# Major Employers During WWII?



## sabrina (May 22, 2009)

What were some of the major employers (vehicle, distributing, miscellany) pre- and during WWII? Just throw some out there. I need to choose one to research for the current chapter.


----------



## Colin1 (May 22, 2009)

Packard


----------



## Amsel (May 22, 2009)

Brown and Root in the Houston ship channel built a shipyard and US Navy vessels including destroyers. Brown and Root also built the Corpus Christi Naval Station during the war. They employed and still do, many people in Southeast Texas.


----------



## evangilder (May 23, 2009)

Anything to do with manufacturing war material, or transportation. Think of how much was transported via rail in those days. There were no interstate highways, so the fastest way to get men an material across country was by rail.


----------



## syscom3 (May 23, 2009)

"Kaiser" employed 10's of thousands in the shipyards. Same with the major shipyards on the east coast with the likes of Bethlehem Steel, US Steel, Republic Steel being major builders or suppliers.

GM employed 100's of thousands in a multitude of war plants. The same with Ford and Chrysler.

Douglas Aircraft and Boeing also employed 10's of thousands in aircraft plants.


----------



## Colin1 (May 23, 2009)

So
transport and distribution of already-manufactured war material. Sorry, guess I misunderstood the question


----------



## Kiwikid (May 23, 2009)

General Electric Corporation through it's subsidiary GEI was the biggest US employer in the Nazi armaments industry.

GEC owned AEG and OSRAM which both employed slave labour from Nazi concentration camps. Through ownership of AEG, GEC also owned EMW which developed the V-2 rocket. 

GEC raised Wall Street loans to it's subsidiary GEI for a light bulb factory, but diverted funds through Lisbon and Switzerland to fund building the Mittlewerk V-2 factory. 

During the war GEC also profiteered from a Tungsten Carbide licensing partnership with Krupp Industry. Through subsidiary Carballoy GEC charged the Allies ten times more for Tungsten Carbide exports from Portugal than it charged to the Axis powers. 

GEC also made extremely large cash donations to the Nazi party beginning in 1939. Through meetings with Werner von Braun and General Dornberger GEC purchased information for the WAC Corporal project under a scheme called Project ORDCIT.


----------



## Kiwikid (May 23, 2009)

General Motors must have made a heap from building tanks ?

Kaiser shipyards would have made a fortune with shipyards churning out Liberty ships ?

* [What is expected]:
In the forum thread on major WWII employers, which naval facility did Brown and Root build during the war?

* [Provided material]:
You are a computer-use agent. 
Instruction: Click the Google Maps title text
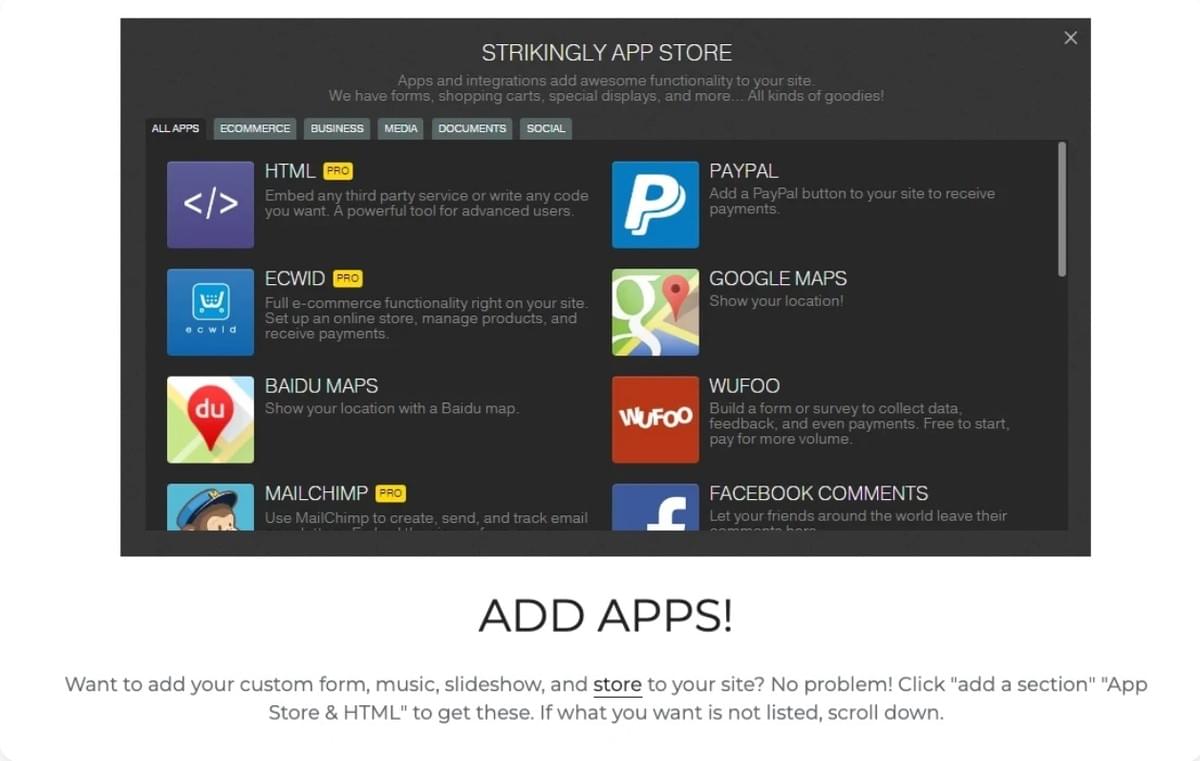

* [Written answer]:
The Corpus Christi Naval Station.